A Cook County inspector general’s report, first published by the Chicago Sun-Times in 2017, found that Pritzker’s wife told workers to remove toilets from the mansion to have it declared uninhabitable, enabling a big property tax break. Her husband was elected governor in November and took office in January.
The report also found that M.K. Pritzker’s assistant, Christine Lovely, and the governor’s brother-in-law, Thomas J. Muenster, made “false representations” on tax appeal documents, WBEZ reported.

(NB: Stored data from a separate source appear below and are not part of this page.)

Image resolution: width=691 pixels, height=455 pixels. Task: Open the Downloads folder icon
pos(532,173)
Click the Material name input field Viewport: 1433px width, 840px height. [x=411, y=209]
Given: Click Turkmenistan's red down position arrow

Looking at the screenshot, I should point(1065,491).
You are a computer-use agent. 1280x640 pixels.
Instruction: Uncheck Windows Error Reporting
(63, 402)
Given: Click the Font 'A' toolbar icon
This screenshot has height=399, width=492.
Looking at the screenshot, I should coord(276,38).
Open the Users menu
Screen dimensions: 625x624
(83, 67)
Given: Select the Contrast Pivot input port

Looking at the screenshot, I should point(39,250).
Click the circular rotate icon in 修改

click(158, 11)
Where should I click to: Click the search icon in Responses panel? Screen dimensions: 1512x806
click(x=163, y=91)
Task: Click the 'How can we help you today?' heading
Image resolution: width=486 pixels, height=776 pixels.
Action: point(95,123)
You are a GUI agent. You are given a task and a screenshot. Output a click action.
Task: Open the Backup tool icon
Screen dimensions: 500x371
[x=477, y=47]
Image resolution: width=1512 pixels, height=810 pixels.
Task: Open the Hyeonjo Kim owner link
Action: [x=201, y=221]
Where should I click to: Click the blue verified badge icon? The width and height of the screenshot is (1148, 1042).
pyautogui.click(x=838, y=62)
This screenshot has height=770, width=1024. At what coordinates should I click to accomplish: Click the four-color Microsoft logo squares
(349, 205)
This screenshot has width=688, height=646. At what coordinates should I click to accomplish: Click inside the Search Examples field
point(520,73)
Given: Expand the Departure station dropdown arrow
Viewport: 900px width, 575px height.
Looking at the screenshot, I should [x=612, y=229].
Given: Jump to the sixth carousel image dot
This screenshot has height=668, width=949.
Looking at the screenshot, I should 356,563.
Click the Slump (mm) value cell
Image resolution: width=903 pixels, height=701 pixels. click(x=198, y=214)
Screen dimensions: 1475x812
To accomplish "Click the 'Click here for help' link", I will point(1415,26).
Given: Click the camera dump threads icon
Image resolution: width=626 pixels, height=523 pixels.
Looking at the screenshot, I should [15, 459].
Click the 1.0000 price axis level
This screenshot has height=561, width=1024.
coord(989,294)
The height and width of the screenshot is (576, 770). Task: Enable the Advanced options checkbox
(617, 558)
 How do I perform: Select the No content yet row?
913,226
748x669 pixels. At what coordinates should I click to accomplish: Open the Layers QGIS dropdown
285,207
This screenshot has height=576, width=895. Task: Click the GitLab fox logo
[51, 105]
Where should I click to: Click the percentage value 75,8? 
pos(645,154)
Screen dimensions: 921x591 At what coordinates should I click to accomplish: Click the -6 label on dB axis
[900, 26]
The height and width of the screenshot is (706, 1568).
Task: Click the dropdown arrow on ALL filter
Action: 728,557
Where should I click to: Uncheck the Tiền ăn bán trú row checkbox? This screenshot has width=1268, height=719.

Illinois governors have a history of drawing the attention of law enforcement. Since the 1970s, four of them have been jailed for white-collar crimes, including Rod Blagojevich, who was convicted for crimes centered around his alleged effort to auction off the U.S. Senate seat left vacant when Barack Obama won the presidency. But Pritzker expressed no concern about the property-tax issue, which he said was already raised during his run for office.
‘No Concerns’
“My opponents raised this issue, and it became a political subject last October,” Pritzker said at the Wednesday event, adding that he has “no concerns” that there will be criminal charges stemming from the investigation.
Instead, he is “laser focused” on his current job responsibilities, Pritzker said. “We have many bills that are focused on lifting up working families.”
The news may be a distraction for Pritzker as he gears up for the last five weeks of the spring legislative session. The governor is pushing an aggressive agenda, including a plan to amend the Illinois Constitution to jettison the state’s flat income tax in favor of one that sets rates based on income.
Pritzker is also seeking to plug a more than $3 billion deficit in part with a mix of new taxes, including those from legalizing recreational marijuana. The worst-rated state needs the additional revenue as it faces chronic budget shortfalls, a shrinking population and $134 billion of unfunded pension liabilities that has left it with a near junk-bond rating.
A lawyer representing the Pritzkers told the radio station that his clients did not engage in any wrongdoing and haven’t been contacted by law enforcement about the tax appeal. A lawyer for Lovely declined to comment, and Muenster did not respond to WBEZ’s request for comment.
A spokesman for U.S. Attorney John Lausch declined to comment, the station said.